20.11.2023 / Andacht

Abschied von meiner Mutter

Wie mir mein Glaube in schwierigen Situationen hilft. Eine Andacht.

Gerade sitze ich am Sterbebett meiner Mutter, halte ihre Hand, bin einfach für sie da. Der Moment ist wichtig, alles andere ist weit weg und dringt fast gar nicht an mich heran. Der erste Schock ist überwunden und ich beginne, die Zeit mit Mutter bewusster wahrzunehmen. Wie viele Stunden bleiben uns beiden noch? Erinnerungen an gemeinsame Lebensmomente durchstreifen meine Gedanken und Gefühle. Sie trösten mich und machen mich dankbar.

Nun gebe ich meiner Mutter die Gewissheit, dass ich bei ihr bin, ihr beistehe. Sie nimmt sich die Zeit, die sie braucht.

Zwischen den Welten

Das jetzige Bild von meiner Mutter in diesem Zustand und wie ich sie in Erinnerung habe, wie ich sie mein ganzes Leben lang kannte, passen nicht zusammen. Und doch gehören sie zusammen. Die Stunden verstreichen. Gebete, Zuspruch, Bibelverse, schöne Musik, die Pflege und die Menschen, die Abschied nehmen wollen von meiner Mutter, bestimmen meinen Alltag. Ist es Alltag die sterbende Mutter zu begleiten? Nein, ist es nicht. Es ist eine Ausnahmesituation, die nur einmal in meinem Leben vorkommt.

Wenn ich durch die Zimmertür gehe, habe ich das Gefühl, dass ich von dieser Welt in eine andere Welt gehe. Von der intensiven Welt des Abschiednehmens, hinaus in die normale Welt des Alltags.

Ich muss noch einkaufen. Ich stehe im Geschäft und versuche mich auf das zu konzentrieren, was ich brauche. Was brauche ich denn? Ich brauche Trost. Kann man Trost im Laden kaufen? Nein. Ich gehe und rufe meine Freundin an. Wir reden, beten, sie tröstet mich. Das brauche ich.

Das Leben geschieht gleichzeitig

Mein Mann und ich werden zum ersten Mal Großeltern. Noch ist das Enkelkind nicht geboren, aber die Vorfreude ist groß und wir sind auf das neue Leben gespannt.
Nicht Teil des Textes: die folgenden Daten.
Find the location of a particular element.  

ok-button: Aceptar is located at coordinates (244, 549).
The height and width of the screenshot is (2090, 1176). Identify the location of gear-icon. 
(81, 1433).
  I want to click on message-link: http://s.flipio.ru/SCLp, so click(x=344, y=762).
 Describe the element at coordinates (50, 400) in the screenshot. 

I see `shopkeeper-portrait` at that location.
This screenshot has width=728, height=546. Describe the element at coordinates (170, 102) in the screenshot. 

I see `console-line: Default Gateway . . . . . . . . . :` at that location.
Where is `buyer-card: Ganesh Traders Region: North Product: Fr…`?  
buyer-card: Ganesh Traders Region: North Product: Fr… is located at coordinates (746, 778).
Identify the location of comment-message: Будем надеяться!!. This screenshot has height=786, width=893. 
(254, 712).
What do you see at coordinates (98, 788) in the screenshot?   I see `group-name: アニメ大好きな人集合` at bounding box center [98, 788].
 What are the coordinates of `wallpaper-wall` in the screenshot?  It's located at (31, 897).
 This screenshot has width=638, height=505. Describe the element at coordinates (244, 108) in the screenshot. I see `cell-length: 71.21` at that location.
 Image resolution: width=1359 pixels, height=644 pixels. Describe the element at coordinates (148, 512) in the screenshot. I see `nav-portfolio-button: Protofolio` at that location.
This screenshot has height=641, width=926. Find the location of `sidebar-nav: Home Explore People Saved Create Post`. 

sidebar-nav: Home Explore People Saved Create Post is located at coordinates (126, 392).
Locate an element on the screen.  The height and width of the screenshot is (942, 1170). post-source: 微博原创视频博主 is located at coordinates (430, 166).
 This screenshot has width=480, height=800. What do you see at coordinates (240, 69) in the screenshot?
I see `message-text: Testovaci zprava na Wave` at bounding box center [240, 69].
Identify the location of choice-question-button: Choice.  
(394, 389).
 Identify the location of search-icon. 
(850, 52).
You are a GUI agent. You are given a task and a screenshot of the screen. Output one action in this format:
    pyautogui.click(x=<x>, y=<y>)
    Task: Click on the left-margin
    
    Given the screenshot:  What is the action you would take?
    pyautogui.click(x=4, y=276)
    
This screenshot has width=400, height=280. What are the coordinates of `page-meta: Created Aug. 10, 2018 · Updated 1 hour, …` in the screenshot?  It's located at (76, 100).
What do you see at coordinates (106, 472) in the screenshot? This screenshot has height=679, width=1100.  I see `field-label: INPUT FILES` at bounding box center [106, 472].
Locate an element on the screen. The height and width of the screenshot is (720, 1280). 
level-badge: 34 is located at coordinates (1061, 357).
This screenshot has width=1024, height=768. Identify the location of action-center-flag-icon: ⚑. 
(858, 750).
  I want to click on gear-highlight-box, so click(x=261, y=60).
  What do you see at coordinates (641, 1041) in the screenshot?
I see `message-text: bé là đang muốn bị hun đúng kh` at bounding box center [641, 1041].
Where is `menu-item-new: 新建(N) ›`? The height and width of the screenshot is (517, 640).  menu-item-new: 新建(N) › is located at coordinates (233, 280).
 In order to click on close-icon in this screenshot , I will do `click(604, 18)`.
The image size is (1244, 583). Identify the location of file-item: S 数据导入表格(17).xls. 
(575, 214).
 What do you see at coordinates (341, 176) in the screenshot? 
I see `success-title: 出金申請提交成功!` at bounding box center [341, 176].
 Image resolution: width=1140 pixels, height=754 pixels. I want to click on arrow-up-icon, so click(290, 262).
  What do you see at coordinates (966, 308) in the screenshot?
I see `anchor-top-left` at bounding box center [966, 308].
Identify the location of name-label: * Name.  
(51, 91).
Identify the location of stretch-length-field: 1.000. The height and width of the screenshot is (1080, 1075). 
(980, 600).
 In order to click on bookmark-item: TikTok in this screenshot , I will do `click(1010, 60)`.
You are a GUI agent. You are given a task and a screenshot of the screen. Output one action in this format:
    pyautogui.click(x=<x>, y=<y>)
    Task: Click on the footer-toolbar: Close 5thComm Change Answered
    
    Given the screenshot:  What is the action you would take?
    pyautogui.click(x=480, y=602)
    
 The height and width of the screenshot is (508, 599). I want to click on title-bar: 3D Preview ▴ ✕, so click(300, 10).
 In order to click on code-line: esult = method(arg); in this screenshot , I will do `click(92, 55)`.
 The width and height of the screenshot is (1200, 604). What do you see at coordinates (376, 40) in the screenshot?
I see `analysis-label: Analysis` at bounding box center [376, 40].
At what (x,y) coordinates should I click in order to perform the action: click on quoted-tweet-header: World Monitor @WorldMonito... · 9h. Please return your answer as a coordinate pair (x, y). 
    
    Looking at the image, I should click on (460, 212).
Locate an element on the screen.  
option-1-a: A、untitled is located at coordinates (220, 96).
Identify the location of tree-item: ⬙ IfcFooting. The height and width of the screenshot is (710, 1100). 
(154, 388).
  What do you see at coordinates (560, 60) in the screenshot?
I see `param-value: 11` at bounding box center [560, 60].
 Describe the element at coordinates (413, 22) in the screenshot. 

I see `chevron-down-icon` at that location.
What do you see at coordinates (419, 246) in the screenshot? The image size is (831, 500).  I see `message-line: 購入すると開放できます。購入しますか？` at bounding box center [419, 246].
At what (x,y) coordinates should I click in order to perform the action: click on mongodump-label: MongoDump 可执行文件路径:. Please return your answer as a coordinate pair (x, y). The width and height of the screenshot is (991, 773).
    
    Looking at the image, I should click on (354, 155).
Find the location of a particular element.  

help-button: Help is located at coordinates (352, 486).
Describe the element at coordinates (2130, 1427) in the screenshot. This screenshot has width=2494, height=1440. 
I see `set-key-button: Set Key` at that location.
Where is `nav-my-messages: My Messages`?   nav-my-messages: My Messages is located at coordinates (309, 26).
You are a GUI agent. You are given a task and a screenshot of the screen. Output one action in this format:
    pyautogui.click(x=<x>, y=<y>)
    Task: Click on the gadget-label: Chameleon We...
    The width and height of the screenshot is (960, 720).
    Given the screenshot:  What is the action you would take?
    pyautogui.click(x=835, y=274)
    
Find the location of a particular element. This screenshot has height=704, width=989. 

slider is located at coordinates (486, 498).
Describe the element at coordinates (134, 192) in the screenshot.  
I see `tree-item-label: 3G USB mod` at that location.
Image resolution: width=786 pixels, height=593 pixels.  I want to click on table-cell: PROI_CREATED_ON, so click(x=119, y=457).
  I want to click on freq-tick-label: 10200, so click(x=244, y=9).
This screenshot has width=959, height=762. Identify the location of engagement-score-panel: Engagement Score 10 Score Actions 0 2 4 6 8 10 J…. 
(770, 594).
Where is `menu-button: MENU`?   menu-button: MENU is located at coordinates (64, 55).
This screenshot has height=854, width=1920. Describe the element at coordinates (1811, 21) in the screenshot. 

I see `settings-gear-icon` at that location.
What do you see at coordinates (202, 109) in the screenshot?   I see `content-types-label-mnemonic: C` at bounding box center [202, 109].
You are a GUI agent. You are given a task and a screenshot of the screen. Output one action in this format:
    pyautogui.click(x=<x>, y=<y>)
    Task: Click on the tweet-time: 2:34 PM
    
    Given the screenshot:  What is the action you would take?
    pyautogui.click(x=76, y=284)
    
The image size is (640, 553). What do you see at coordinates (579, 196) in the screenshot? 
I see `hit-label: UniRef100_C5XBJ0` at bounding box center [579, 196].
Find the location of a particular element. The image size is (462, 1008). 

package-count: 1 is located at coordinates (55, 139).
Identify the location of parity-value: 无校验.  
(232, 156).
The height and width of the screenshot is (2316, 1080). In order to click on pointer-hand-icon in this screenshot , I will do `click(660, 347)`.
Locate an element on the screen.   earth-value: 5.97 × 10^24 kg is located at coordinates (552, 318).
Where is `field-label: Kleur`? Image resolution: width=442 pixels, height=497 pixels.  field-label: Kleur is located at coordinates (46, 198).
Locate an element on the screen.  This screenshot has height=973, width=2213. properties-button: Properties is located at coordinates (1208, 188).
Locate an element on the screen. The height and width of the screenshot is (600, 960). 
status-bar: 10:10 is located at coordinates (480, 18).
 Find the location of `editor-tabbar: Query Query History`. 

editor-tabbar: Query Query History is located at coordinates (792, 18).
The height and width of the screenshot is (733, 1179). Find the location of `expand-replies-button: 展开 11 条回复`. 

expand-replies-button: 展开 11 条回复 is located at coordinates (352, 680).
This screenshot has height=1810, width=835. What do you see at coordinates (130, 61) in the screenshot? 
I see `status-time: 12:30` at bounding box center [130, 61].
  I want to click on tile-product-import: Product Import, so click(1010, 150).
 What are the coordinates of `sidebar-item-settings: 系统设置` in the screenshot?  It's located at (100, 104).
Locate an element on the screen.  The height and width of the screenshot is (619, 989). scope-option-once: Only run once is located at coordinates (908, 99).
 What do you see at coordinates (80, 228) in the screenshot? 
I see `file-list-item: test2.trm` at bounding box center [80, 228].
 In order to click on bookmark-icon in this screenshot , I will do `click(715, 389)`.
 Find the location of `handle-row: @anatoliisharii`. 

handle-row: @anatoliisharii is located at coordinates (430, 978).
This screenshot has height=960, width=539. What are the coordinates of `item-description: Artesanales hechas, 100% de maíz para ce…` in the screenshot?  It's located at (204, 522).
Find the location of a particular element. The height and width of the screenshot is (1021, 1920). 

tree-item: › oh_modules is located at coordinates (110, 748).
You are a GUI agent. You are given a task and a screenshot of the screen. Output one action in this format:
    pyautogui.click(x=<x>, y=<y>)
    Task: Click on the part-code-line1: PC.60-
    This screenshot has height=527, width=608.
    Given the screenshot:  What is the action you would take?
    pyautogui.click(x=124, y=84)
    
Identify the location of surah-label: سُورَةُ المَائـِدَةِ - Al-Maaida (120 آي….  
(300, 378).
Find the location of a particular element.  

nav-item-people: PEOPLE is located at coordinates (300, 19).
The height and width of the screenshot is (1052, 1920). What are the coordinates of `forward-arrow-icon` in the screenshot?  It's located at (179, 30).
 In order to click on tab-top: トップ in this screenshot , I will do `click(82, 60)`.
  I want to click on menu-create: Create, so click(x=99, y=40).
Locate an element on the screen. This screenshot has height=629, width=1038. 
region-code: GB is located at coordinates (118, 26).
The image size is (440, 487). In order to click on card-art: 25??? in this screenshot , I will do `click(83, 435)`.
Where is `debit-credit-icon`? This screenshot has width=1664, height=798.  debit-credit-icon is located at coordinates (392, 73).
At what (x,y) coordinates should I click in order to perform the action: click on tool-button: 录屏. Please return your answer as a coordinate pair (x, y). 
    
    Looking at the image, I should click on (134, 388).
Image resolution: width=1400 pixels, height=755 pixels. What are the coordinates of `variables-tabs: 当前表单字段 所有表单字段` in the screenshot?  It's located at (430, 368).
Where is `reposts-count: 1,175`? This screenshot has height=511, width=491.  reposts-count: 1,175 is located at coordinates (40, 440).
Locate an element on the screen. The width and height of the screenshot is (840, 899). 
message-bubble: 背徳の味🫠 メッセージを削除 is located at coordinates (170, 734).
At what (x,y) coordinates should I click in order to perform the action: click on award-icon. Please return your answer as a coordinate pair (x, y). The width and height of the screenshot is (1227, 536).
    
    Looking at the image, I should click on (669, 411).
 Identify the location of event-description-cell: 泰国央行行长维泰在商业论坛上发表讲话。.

Alles hat seine Zeit, so steht es auch in den ersten Versen von Prediger 3: „Ein jegliches hat seine Zeit, und alles Vorhaben unter dem Himmel hat seine Stunde: Geboren werden hat seine Zeit, sterben hat seine Zeit.“ Das erlebe ich gerade.

In meinem Abschied von meiner Mutter liegen Freude (sie ist von Schmerzen erlöst) und Schmerz. Gleichzeitig. Doch jeder Abschied hat seine ganz eigenen Gefühle, seinen eigenen Ablauf, seine eigenen Tränen.

Jesus, mein Ankerplatz

Das erinnert mich an den Satz in der Bibel: „Gott wird abwischen alle Tränen von ihren Augen, und der Tod wird nicht mehr sein, noch Leid noch Geschrei noch Schmerz wird mehr sein; denn das Erste ist vergangen“ (Offenbarung 21,4). Dieser Friede Gottes durchflutet wohltuend mein Herz.

Und wenn ich nachts nicht schlafen kann, bete ich zu Jesus.  Er hört mich. Immer. Diese Verbindung erdet mich, gibt mir Ruhe.

Dann sitze ich am nächsten Tag wieder am Bett meiner Mutter. Ich tauche wieder ein ins Abschiednehmen und in die Welt der Pflege.

Was hilft mir in dieser Zeit?

Ich weiß, dass Gott bei mir ist. Seine Worte aus der Bibel trösten meine traurige Seele und geben mir Frieden. Auch die Familie steht mir tatkräftig zur Seite, kauft ein, kocht und vieles mehr. Wir wechseln uns ab mit dem Wachen am Bett unserer Mutter. Das ist gut so und ich bin dankbar, dass ich nicht allein bin.

Und es gibt Menschen in meinem Umfeld, die für uns beten. Sie sind wie eine unsichtbare Kraftquelle. Ihr Gebet ist die Kraft, die mich trägt. Dadurch spüre ich Gottes Liebe und Trost.

Ich durchlebe das Leben mit Freude und Schmerz im Vertrauen auf Gott. Er ist mein roter Lebensfaden in allen Situationen.

Was hilft dir in herausfordernden Situationen? Welche Menschen begleiten dich durch schwere Zeiten? Kennst du eine Person, die dein Gebet, deine praktische Hilfe jetzt gerade braucht?